What you will do => Leave out all pictures. Return exactly the lines from the top of the material through the line containing "[search] (1567, 276)".

Records provided =>
* * * * * * *
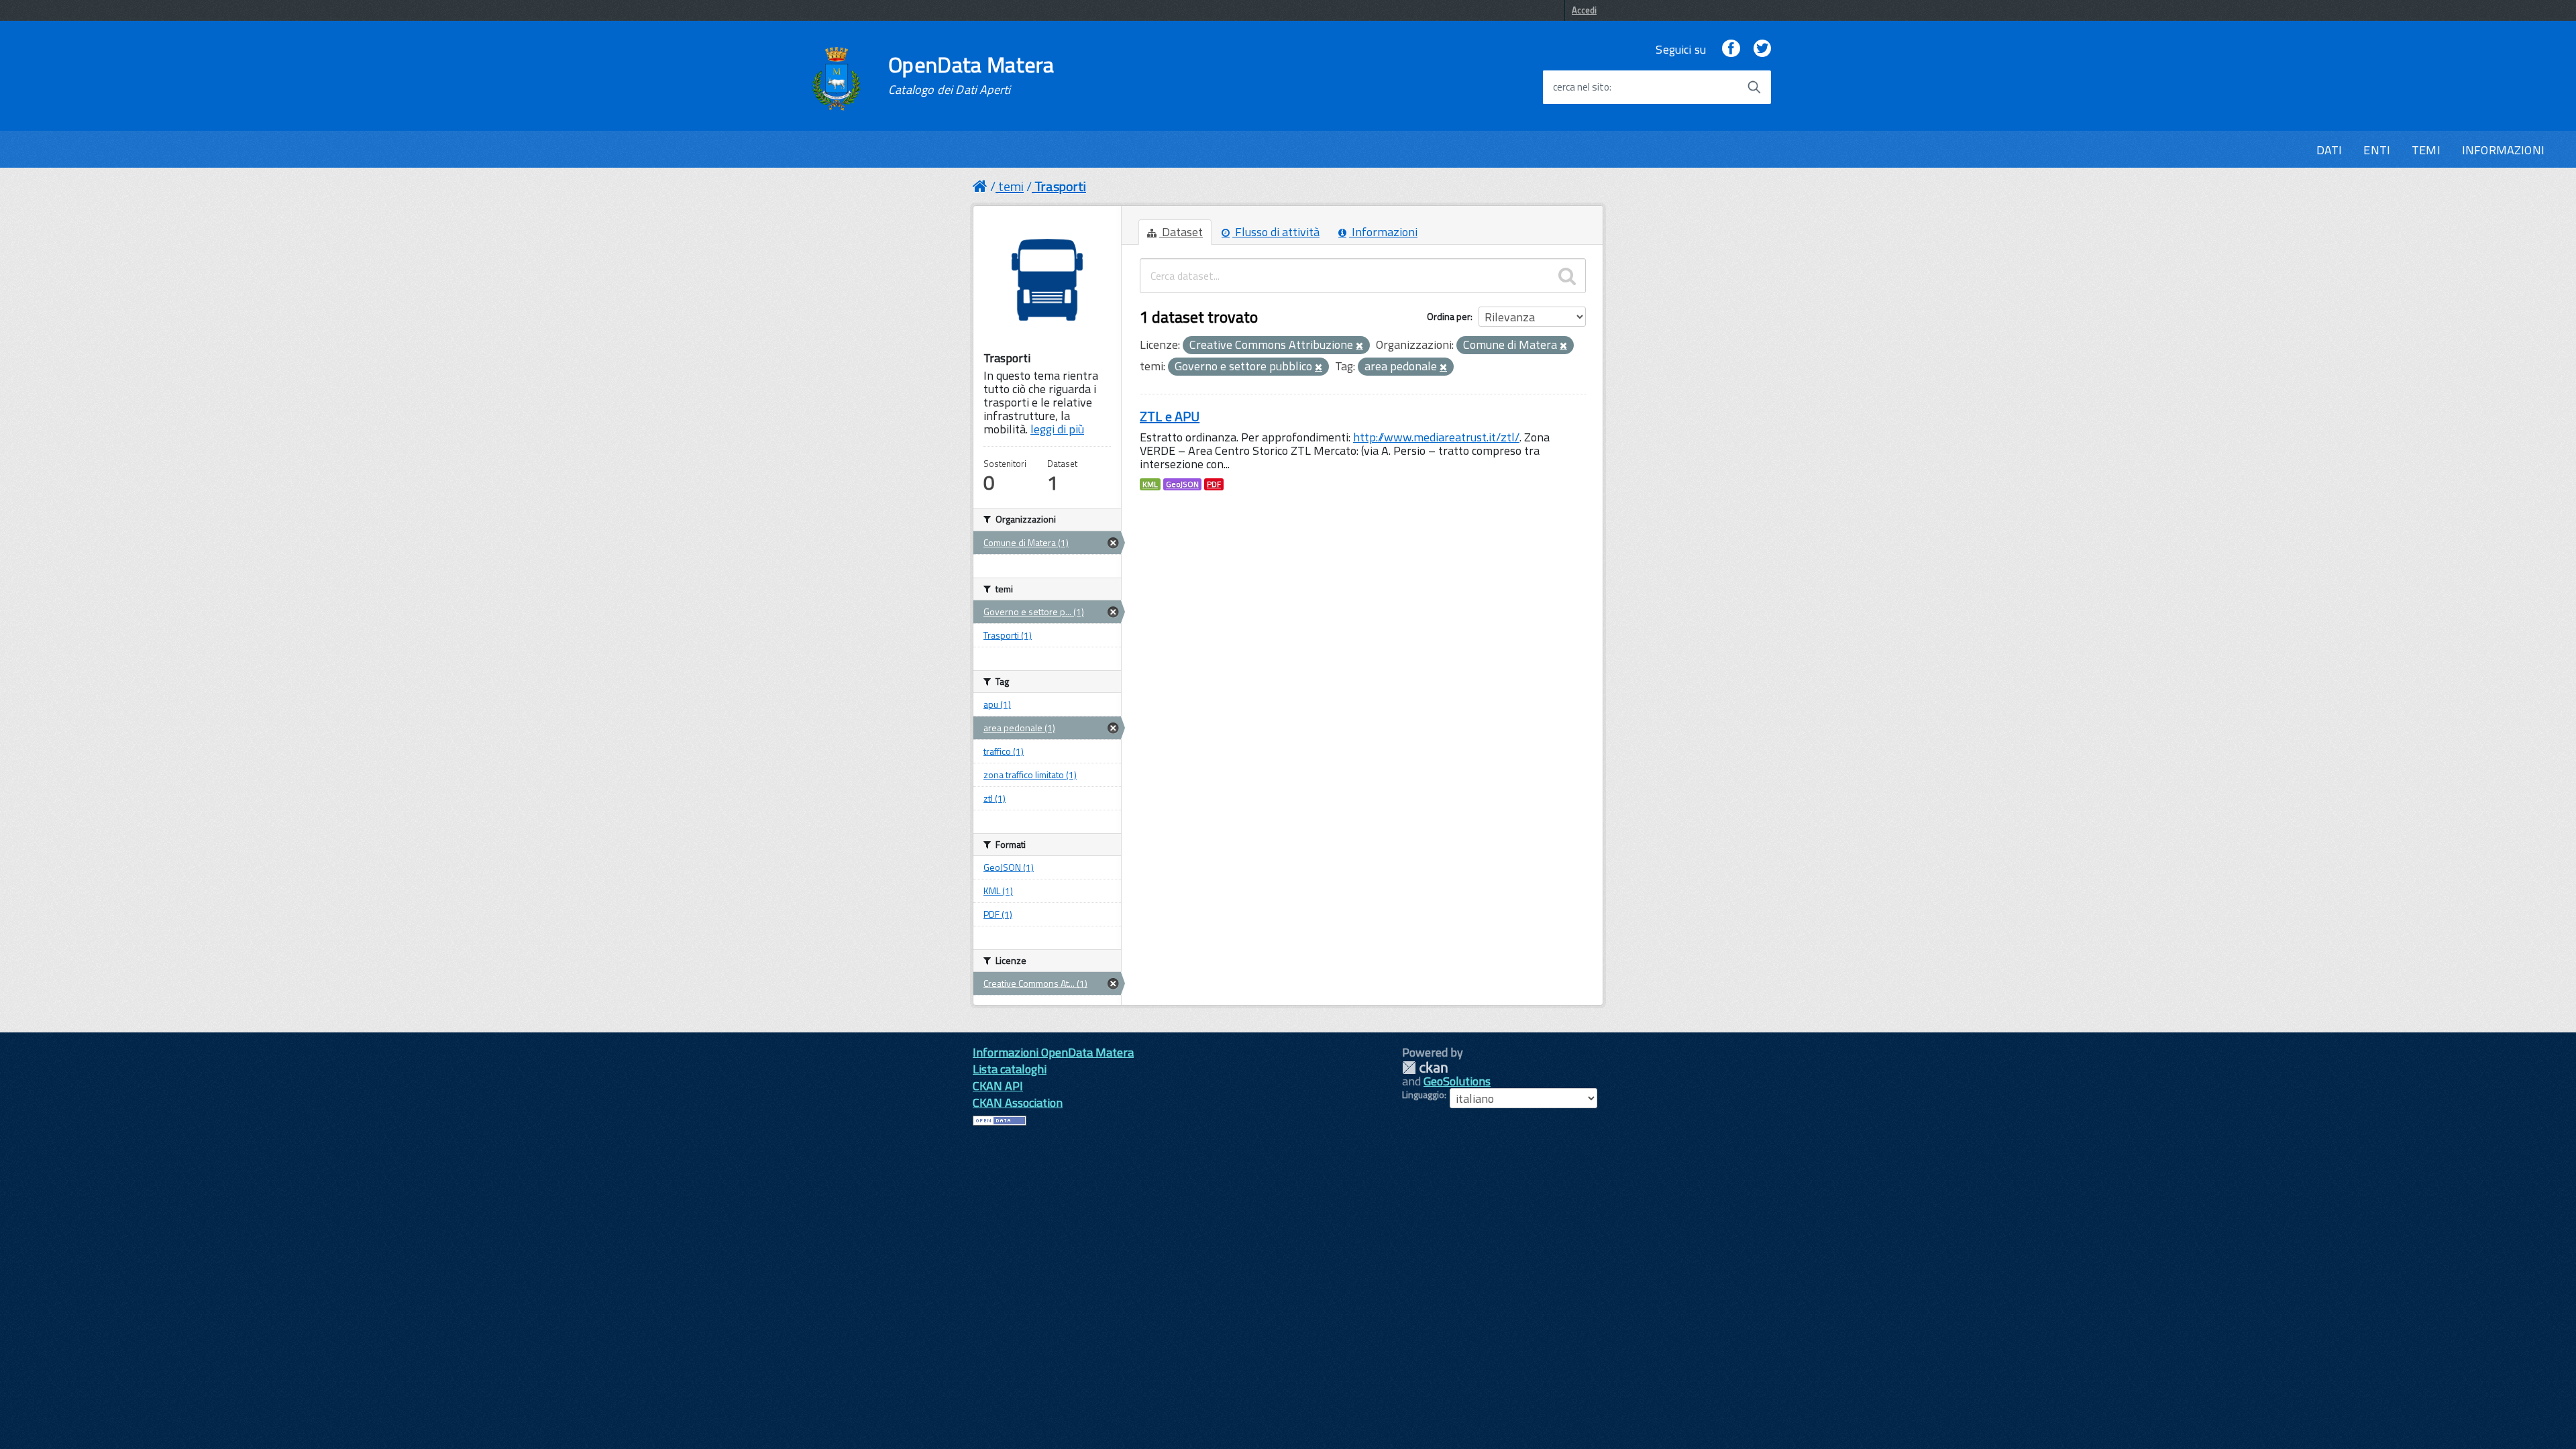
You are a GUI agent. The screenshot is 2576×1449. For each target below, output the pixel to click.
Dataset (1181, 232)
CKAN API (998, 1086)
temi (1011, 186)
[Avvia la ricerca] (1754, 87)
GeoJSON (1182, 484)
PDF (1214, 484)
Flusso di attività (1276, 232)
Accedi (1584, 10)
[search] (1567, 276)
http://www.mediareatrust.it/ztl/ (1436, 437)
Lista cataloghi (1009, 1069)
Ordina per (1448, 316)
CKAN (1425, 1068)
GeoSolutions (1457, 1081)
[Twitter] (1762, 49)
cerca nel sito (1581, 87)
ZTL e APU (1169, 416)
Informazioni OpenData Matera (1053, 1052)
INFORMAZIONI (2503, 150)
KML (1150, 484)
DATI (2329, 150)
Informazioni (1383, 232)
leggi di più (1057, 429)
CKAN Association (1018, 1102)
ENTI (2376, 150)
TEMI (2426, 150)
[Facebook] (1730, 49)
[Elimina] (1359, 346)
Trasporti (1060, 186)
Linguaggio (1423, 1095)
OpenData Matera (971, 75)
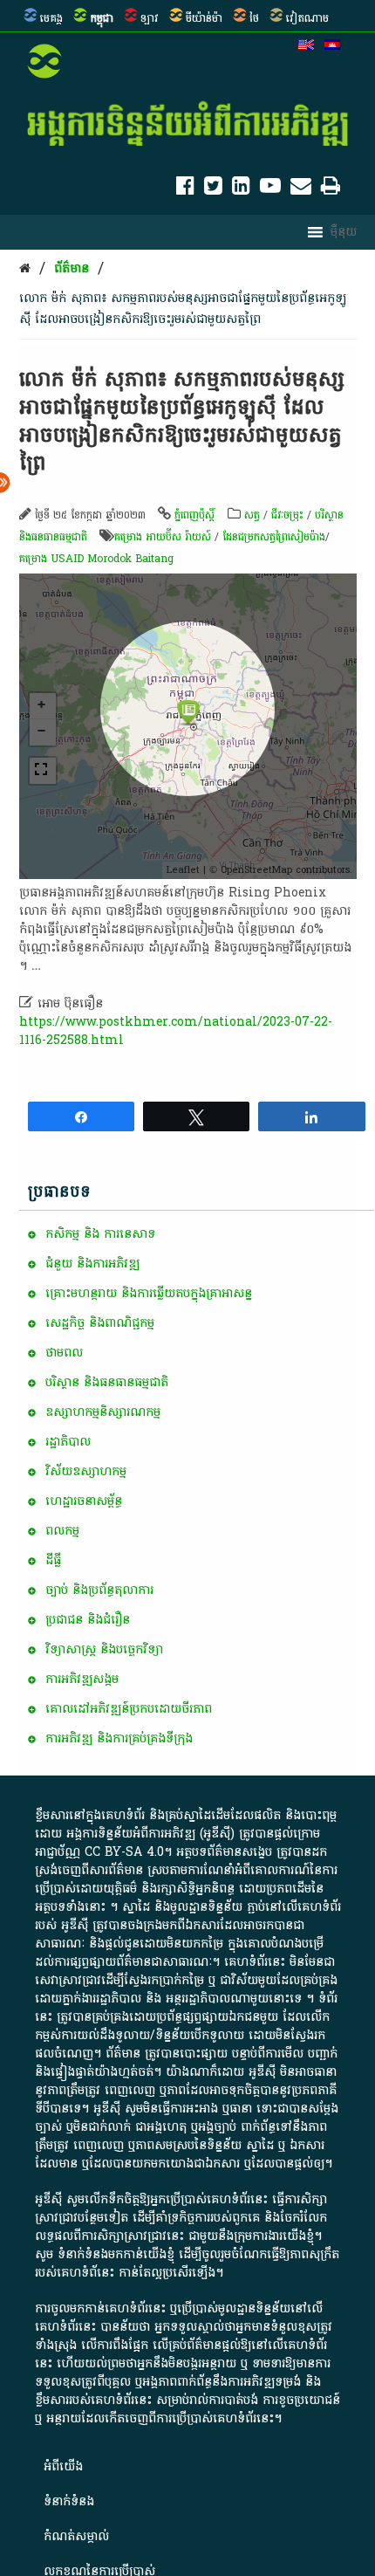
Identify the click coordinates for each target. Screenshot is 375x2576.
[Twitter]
* * * * * * *
Response to this exercise =>
You are a GUI agent. The screenshot is 2576×1449. For each target below, output the pixel to click.
Dataset (1181, 232)
CKAN API (998, 1086)
temi (1011, 186)
[Avvia la ricerca] (1754, 87)
GeoJSON (1182, 484)
PDF (1214, 484)
Flusso di attività (1276, 232)
Accedi (1584, 10)
[search] (1567, 276)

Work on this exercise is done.